# Booze Bottle



## web (Dec 1, 2021)

I am 78 and the 3rd generation and current caretaker of a fairly extensive collection of bottles. This bottle has been in our family for over 100 years and was acquired by my Grandfather. I believe it to be original; however, thought I would put it out for discussion.


----------



## ROBBYBOBBY64 (Dec 1, 2021)

Beautiful color.
ROBBYBOBBY64.


----------



## Nickneff (Dec 1, 2021)

web said:


> I am 78 and the 3rd generation and current caretaker of a fairly extensive collection of bottles. This bottle has been in our family for over 100 years and was acquired by my Grandfather. I believe it to be original; however, thought I would put it out for discussion.


Very nice grandfather had great taste beautiful color truly magnificent piece


----------



## willong (Dec 1, 2021)

web said:


> I am 78 and the 3rd generation and current caretaker of a fairly extensive collection of bottles. This bottle has been in our family for over 100 years and was acquired by my Grandfather. I believe it to be original; however, thought I would put it out for discussion.


I'm no expert on reproductions--and the Booz bottle has been reproduced--but your example certainly looks genuine to me. The crude applied lip, bubbles in the glass, some sagging of panels and bit of base wear evident lead me that direction.
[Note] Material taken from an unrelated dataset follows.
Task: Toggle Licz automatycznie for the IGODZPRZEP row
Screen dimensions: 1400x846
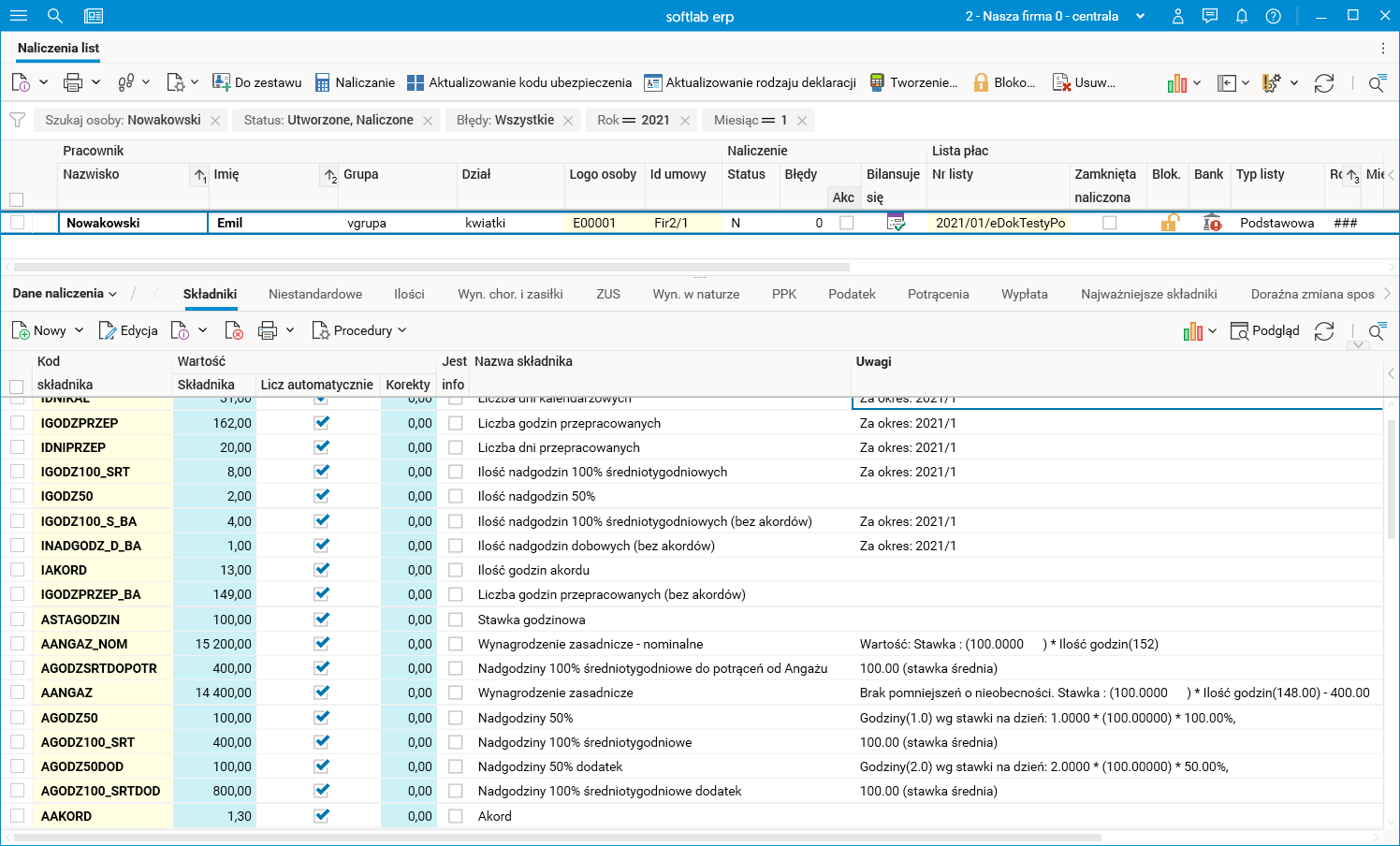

I'd be interested in seeing other opinions.


----------



## ROBBYBOBBY64 (Dec 1, 2021)

Looks legit to me.
ROBBYBOBBY64.


----------



## saratogadriver (Dec 1, 2021)

If it has been in family custody for more than 100 years I'm pretty sure it pre-dates the EG Booz replicas.    There are those who can identify an original from a repro from slight differences in the molds.    I'm not one of those lucky ones.

Jim G


----------



## shotdwn (Dec 1, 2021)

There is a discussion on this in the reproduction bottles and jars section on this site. It is on the fifth page entitled How to distinguish E. G. Booz originals from Clevenger Bros. reproductions.


----------



## epackage (Dec 1, 2021)

The one thing giving me doubt is the fact that the S in WHISKEY isn't centered directly below the C in OLD CABIN, I hope I'm wrong...

The real Booz is on the bottom, look at the S below the C and the K under the A, very different


----------



## epackage (Dec 1, 2021)

I also question the first O in Booz, being embossed into the neck of the bottle


----------



## epackage (Dec 1, 2021)

After talking to an expert your bottle is a Clevenger "reproduction" of the original, still a great bottle...


----------



## CanadianBottles (Dec 1, 2021)

That's a shame it's a reproduction, but it's still a beautiful bottle.  Apparently Clevenger Bros were making reproductions of these in the early-mid 30s, so that's pretty close to being 100 years old by now.


----------



## ROBBYBOBBY64 (Dec 2, 2021)

epackage said:


> After talking to an expert your bottle is a Clevenger "reproduction" of the original, still a great bottle...


Oh well. 
ROBBYBOBBY64.




__





						WheatonArts » Explore, Experience, Create
					






					www.wheatonarts.org


----------



## epackage (Dec 2, 2021)

CanadianBottles said:


> That's a shame it's a reproduction, but it's still a beautiful bottle.  Apparently Clevenger Bros were making reproductions of these in the early-mid 30s, so that's pretty close to being 100 years old by now.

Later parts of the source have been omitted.